┌─ DOCUMENT EXTRACT

Microsoft Will Win Online
Over the past few months, Microsoft has produced several in-house memos detailing their strategic interest in web services. In November 2005, Gates himself issued a memo in which he declared the birth of Microsoft’s new Live strategy and began restructuring Microsoft to run leaner and meaner, and lean towards services over the internet, rather than on the static PC. Earlier this month, MSN head David Cole issued a memo identifying Microsoft’s Windows Live as the key ingredient to Microsoft’s new online strategy. But while MS becomes more aggressive online, the challenger against leading online service providers like Yahoo! and Google, it’s their connections to the PC desktop platform: Microsoft Windows and Microsoft Office that will eventually win them the industry lead.
Why Microsoft will win
While online service providers like Google and Yahoo have focused almost their entire business models on online services, Microsoft has maintained a vision, albeit a cloudy one, on the seamless integration between internet and desktop. Back in 1996, when Microsoft was kicking Netscape’s hiney with their shiny new Internet Explorer 4, they also introduced Windows Desktop Update, which moved Windows 95′s shell, Windows Explorer, onto an Internet Explorer-based platform, adding now common Windows Explorer elements like the address bar, and forward & back buttons. Windows Desktop Update also came with something called Active Desktop, which was designed to let users seamlessly integrate HTML content and widgets like stock tickers and weather reports, with their desktop wallpaper — something that Yahoo’s Widgets and Apple’s Dashboard do now.
Obviously Microsoft’s attempt at integrating the desktop with online data was all thumbs. Active Desktop frankly sucked, but it shows that Microsoft was clearly thinking about full-on internet integration long before anyone had realized the web could have version numbers. Because of mediocrity and because of a lack of competition, Microsoft pretty much gave up dabbling in online integration for a long time to focus on their core businesses.

└─
┌─ RAW DATA

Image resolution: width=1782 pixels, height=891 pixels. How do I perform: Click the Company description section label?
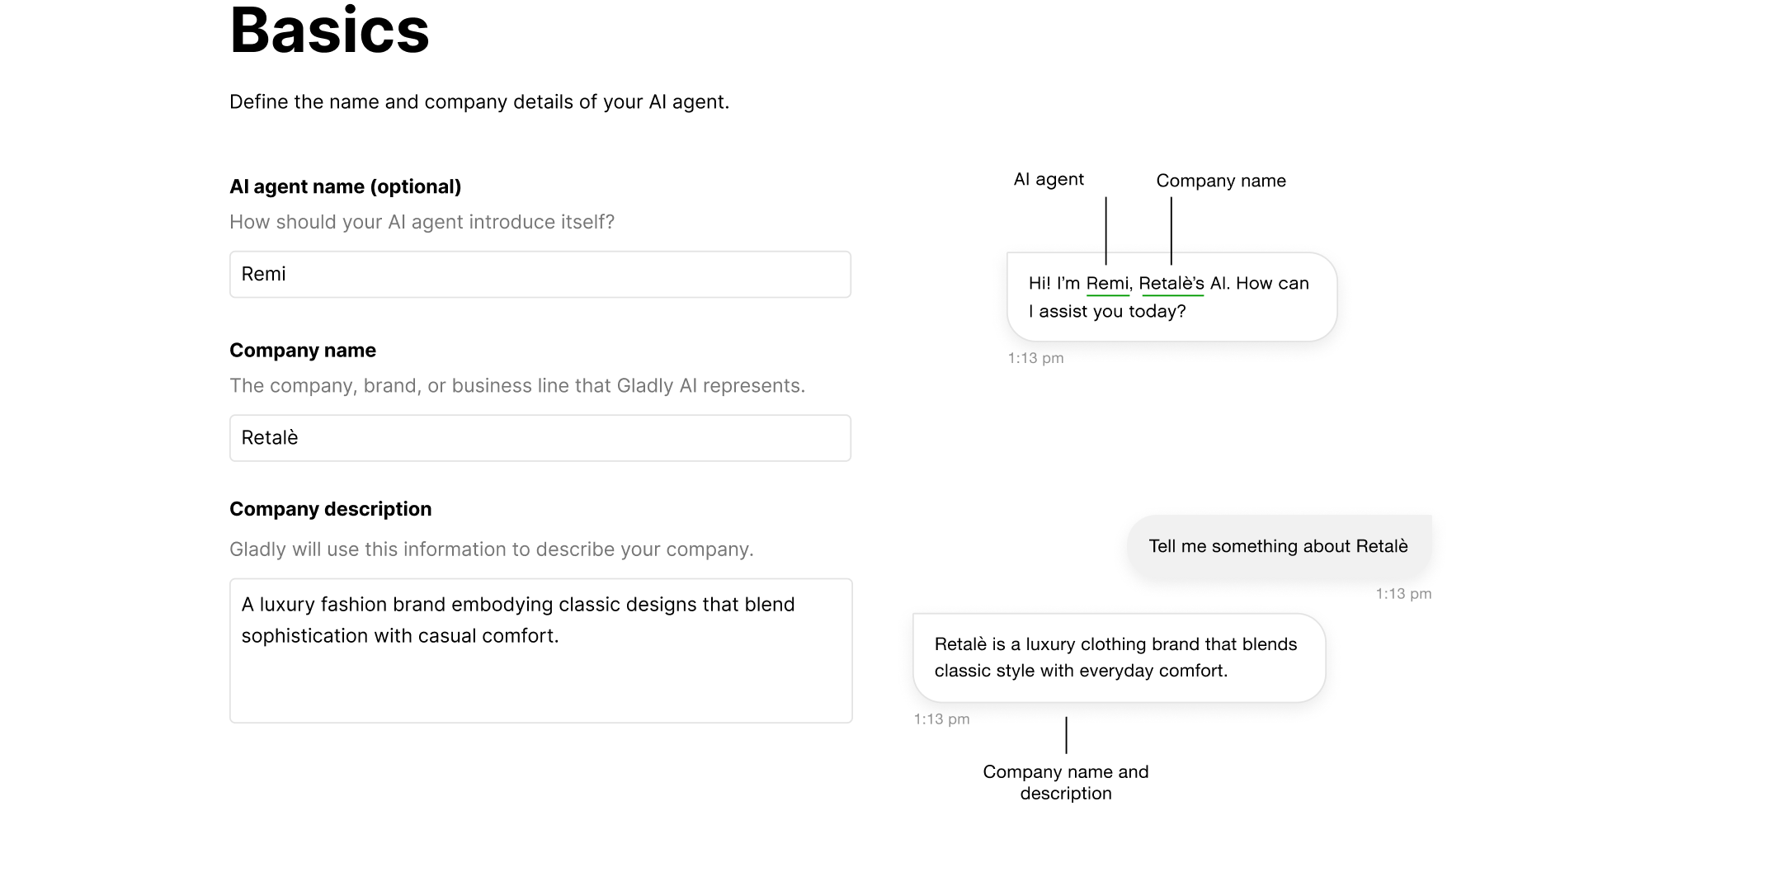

└─

EXERCISES TO COMPLETE ▸
(1) Transcribe the article on Microsoft's online strategy word for word, beginning at "Why Microsoft will" and stopping after "Dashboard do now.".
(2) Pick up the article on Microsoft's online strategy where it stops and keep writing it.

OUTPUTS FOR THE TASKS ▸
(1)
Why Microsoft will win
While online service providers like Google and Yahoo have focused almost their entire business models on online services, Microsoft has maintained a vision, albeit a cloudy one, on the seamless integration between internet and desktop. Back in 1996, when Microsoft was kicking Netscape’s hiney with their shiny new Internet Explorer 4, they also introduced Windows Desktop Update, which moved Windows 95′s shell, Windows Explorer, onto an Internet Explorer-based platform, adding now common Windows Explorer elements like the address bar, and forward & back buttons. Windows Desktop Update also came with something called Active Desktop, which was designed to let users seamlessly integrate HTML content and widgets like stock tickers and weather reports, with their desktop wallpaper — something that Yahoo’s Widgets and Apple’s Dashboard do now.

(2)
It’s not easy to move away from a business model that brings home several billion dollars worth of bacon every year. But clearly some LED in Bill Gates’s mind suddenly flipped on again. Maybe it was all the hype over Google, maybe it was the buzz that follows anything Web2.0-related. Who knows? Something clicked, and Microsoft began examining online integration again. In June 2005, Microsoft announced they would be fully integrating RSS with their Internet Explorer 7 and their upcoming operating system, Vista (then known as Longhorn). In November 2005, Microsoft began re-branding many of their MSN services into Windows Live, which they have been constantly updating with new features to mach services offered by Google and Yahoo. And also in November, Microsoft launched a closed beta for their MSN adCenter to rival Google’s contextual ad platform.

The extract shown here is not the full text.